Mais mulheres em carreiras precárias
O certo é que o número de professores em situação de baixa médica é maior tanto na educação pré-escolar como no 1.º ciclo, onde a idade média dos professores do ensino público ronda os 50 anos. É o que têm mostrado as contratações de professores que estão a ser feitas para substituição de docentes de baixa. Ainda na semana passada, dos 1673 que foram colocados com este fim em 26 áreas, 722 estavam nos grupos de recrutamento do pré-escolar e do 1.º ciclo.
Também o ensino superior se confronta com o envelhecimento acentuado da sua classe docente, embora a níveis ainda inferiores ao que regista nos outros níveis de ensino. Entre 2010/11 e 2020/21, a proporção de docentes do superior com 50 ou mais anos passou de 31,2% para 46,8%. A idade média ronda agora os 48 anos.

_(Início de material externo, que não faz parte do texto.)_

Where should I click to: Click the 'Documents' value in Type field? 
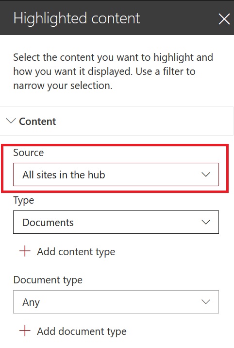(x=48, y=223)
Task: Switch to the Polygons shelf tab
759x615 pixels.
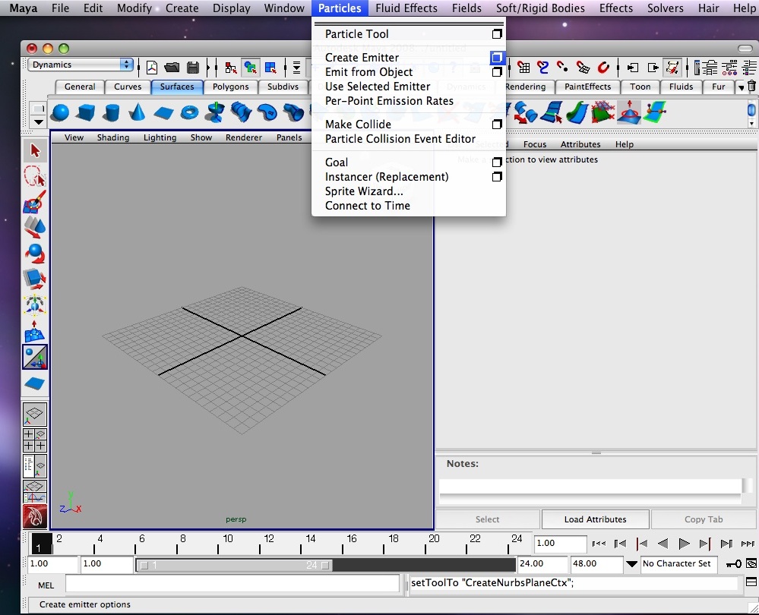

Quanto ao resto, são muitas as diferenças entre o ensino básico e o secundário e uma de monta é a que tem que ver com o peso de cada género entre os professores. Nos ciclos de ensino mais baixos, as mulheres continuam a dominar a classe docente, variando a sua percentagem entre 99,1% na educação pré-escolar e 71,8% no 3.º ciclo e secundário.
Já no ensino superior a situação é a inversa, com os homens a manterem o domínio em todas as categorias à excepção da carreira de investigação, onde o peso das mulheres sobe para 62%. E isto acontece porquê? “É um mistério”, comenta Isabel Flores, lembrando que neste campo “Portugal se comporta de uma maneira em contraciclo face aos restantes países da OCDE, onde a investigação é também ocupada predominantemente por homens”. Mas há razões que poderão justificar esta situação: “A carreira de investigação actualmente caracteriza-se por uma maior precariedade em comparação com a carreira de professor, e julgo que essa pode ser uma justificação para os homens preferirem e ambicionarem a um lugar de professor deixando a investigação para as colegas.”
Sobre a feminização da classe docente no ensino não superior, a investigadora sublinha que esta tendência se foi acentuando “à medida que a educação se foi universalizando, de forma a crescer ao menor custo possível”: “Como era possível pagar menos a mulheres para ensinar, a profissão de professor vai progressivamente ganhando um cariz maternal nos níveis mais baixos de ensino e afastando-se de competências de conhecimento avançado. Este movimento não é recente nem exclusivamente português.”